(Stored entries)
= = =
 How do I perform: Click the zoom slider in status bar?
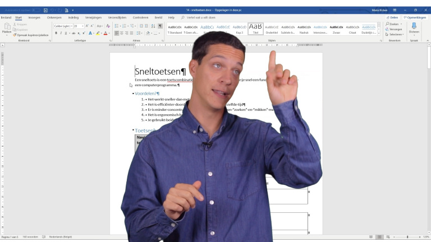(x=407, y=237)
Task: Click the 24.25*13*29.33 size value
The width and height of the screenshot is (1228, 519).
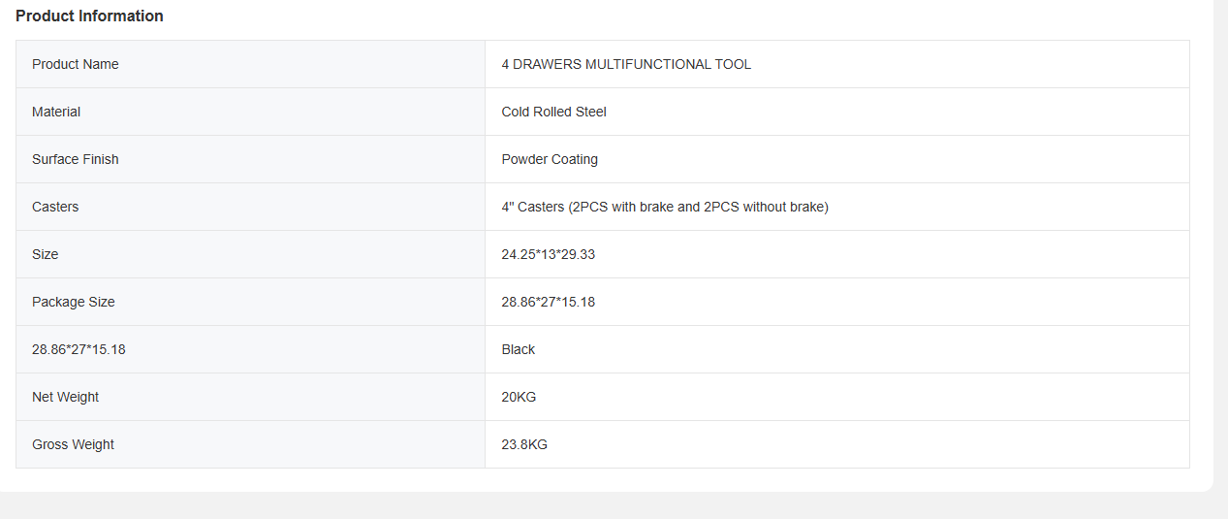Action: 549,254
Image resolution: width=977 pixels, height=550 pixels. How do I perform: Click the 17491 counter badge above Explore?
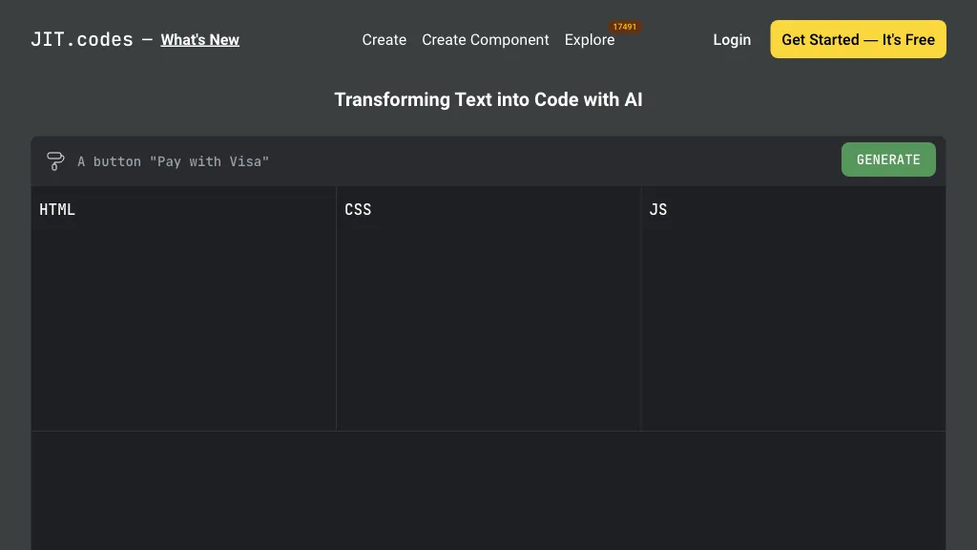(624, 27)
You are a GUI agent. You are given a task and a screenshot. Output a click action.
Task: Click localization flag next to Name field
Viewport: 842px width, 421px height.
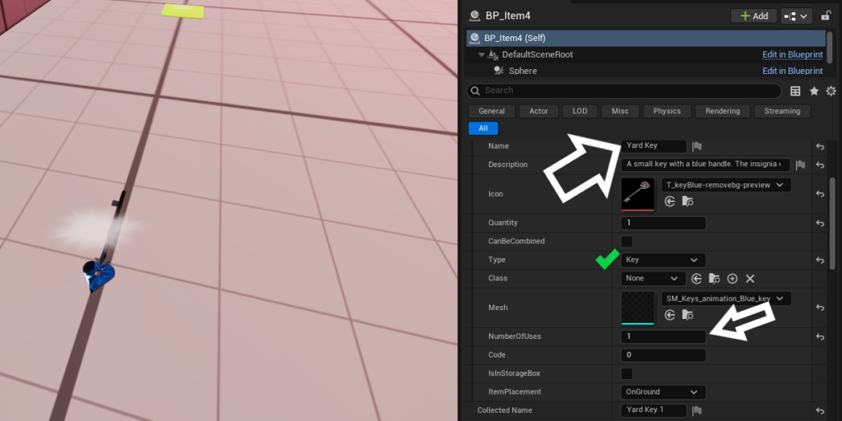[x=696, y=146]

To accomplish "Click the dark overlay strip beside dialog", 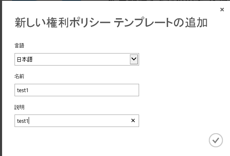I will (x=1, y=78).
= = =
WHAT TO DO
Arrange the lines of the entries above as a numbered list, starting from the first line and going on through the line that contains "[x=696, y=146]". Leave out blank lines and the pictures.

TASK RESULT
1.  How do I perform: Click the zoom slider in status bar?
2. (x=407, y=237)
3. Task: Click the 24.25*13*29.33 size value
4. The width and height of the screenshot is (1228, 519).
5. Action: 549,254
6. Image resolution: width=977 pixels, height=550 pixels. How do I perform: Click the 17491 counter badge above Explore?
7. (624, 27)
8. You are a GUI agent. You are given a task and a screenshot. Output a click action.
9. Task: Click localization flag next to Name field
10. Viewport: 842px width, 421px height.
11. [x=696, y=146]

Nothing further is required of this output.